TRPB
Michael Cox reports on “price steaming” in unregulated exchanges:
[It] might sound like a lot of money to bet on horses that you don’t want to actually win, but if the liquidity was high enough on CITIbet, it could easily be a lucrative strategy. Because CITIbet pay-outs are based on the home totalisator dividend, a bet on the exchange of $20,000 — depending on some other factors, including the liquidity available — could have returned around $128,000 to the instigators of the sting for a total spend of around $60,000 — still a tidy profit of more than 100 percent and at much better odds than the 1-to-5 initially showing before the price steaming took place. Still, in this instance, the strategy backfired to a degree as the large investments triggered robotic wagering programs that also took a slice of the inflated odds, and as a result, the payout was much less …
Last-minute late odds drops may be less of a frustration for horseplayers by late 2012, when the TRPB plans to fully implement a new tote security system that will make it possible for racetracks to display real-time decimal odds. Frank Angst explains in the Thoroughbred Times:
The decimal odds would allow a horse that is 2.60-to-1 to actually be listed as 2.60-to-1. Currently, a horse that is 2.60-to-1 is listed as 5-to-2. If that horse’s odds fall to 2.40-to-1, it currently is listed as 2-to-1, which creates the perception of a more dramatic odds change that what actually occurred. The system initially will focus on win odds but plans would allow for the eventual addition of other pools.
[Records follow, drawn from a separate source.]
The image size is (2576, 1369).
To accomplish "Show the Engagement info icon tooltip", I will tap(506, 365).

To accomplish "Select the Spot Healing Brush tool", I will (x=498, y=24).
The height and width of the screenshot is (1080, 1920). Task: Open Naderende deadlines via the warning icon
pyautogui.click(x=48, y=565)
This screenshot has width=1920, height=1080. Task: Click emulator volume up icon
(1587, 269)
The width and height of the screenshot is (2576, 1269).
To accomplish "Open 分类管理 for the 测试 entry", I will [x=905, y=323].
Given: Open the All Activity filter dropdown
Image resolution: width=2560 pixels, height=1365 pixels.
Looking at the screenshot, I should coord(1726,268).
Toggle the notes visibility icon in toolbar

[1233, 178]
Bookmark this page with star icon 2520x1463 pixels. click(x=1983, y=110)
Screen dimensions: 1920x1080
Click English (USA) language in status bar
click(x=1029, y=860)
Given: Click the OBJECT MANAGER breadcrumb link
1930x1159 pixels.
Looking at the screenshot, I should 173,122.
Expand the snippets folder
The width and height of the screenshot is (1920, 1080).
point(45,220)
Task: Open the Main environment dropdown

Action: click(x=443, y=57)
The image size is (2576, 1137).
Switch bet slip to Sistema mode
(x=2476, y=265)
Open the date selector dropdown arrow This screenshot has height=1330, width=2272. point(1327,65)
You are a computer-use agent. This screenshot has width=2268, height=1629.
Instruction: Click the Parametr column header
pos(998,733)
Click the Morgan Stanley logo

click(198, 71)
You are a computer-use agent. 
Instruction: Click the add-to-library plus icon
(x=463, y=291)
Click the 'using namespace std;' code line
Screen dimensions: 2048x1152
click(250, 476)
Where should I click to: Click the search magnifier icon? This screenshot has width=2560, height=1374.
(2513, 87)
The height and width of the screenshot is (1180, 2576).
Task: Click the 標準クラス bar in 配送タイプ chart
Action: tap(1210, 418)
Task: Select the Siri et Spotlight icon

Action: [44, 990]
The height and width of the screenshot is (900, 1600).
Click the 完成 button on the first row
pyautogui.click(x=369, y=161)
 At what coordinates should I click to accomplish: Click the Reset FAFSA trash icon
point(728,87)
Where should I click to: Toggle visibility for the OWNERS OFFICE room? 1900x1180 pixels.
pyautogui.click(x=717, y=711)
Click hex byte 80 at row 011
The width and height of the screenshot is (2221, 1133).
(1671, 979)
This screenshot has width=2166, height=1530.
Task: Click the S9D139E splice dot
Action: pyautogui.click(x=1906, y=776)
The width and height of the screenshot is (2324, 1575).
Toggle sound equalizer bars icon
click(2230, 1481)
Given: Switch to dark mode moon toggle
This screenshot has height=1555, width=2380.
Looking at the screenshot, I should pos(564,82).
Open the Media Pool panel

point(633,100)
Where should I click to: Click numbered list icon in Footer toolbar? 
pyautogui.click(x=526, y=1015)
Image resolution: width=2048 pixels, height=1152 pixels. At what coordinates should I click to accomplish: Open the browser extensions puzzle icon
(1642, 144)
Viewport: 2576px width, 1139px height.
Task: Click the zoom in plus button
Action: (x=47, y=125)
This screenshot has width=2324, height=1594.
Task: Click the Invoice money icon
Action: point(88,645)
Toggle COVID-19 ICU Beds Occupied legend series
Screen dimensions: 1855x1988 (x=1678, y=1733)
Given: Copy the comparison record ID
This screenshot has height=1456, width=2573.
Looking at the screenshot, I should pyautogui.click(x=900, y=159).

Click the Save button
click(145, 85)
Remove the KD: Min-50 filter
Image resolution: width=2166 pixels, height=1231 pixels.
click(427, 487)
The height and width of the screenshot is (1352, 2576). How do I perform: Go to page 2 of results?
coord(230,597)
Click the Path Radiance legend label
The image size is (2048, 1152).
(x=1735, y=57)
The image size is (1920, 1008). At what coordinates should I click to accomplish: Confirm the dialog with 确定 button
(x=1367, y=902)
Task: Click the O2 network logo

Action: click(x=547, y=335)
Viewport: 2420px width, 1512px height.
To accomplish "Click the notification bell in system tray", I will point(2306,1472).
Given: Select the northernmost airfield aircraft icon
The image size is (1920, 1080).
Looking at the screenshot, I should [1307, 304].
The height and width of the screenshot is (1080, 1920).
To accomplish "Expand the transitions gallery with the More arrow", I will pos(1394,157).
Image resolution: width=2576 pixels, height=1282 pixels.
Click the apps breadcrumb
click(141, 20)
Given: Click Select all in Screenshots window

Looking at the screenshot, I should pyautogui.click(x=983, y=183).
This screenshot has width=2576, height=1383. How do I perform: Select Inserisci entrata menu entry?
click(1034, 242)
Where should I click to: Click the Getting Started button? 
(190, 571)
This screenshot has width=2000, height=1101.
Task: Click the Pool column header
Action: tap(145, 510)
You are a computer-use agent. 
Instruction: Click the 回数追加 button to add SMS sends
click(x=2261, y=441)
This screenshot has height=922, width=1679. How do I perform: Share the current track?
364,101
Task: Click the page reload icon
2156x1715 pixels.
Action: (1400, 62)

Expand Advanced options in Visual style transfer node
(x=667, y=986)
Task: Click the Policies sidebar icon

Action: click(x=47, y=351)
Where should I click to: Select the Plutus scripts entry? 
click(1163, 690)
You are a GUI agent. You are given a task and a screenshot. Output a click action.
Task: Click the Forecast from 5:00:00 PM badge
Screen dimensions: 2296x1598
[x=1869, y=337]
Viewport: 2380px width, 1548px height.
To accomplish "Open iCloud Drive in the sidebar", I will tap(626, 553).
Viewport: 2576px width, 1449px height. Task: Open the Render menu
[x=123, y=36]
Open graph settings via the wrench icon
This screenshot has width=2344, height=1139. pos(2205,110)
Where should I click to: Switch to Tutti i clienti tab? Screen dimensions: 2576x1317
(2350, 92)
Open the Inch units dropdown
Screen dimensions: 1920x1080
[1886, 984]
According to the press release sent out by the TRA on Tuesday, the new system will also include a standardized stop-betting process — which should help end the sort of past-posting incidents handicapper Mike Maloney has publicized, such as this one at the Fair Grounds, or this one at Hollywood Park.
1/10/11 Addendum: If only such a system were already in place. Then, the odd betting that manifested in Sunday’s sixth race at Santa Anita might not be so mysterious. PTP speculates that one bettor may have been responsible.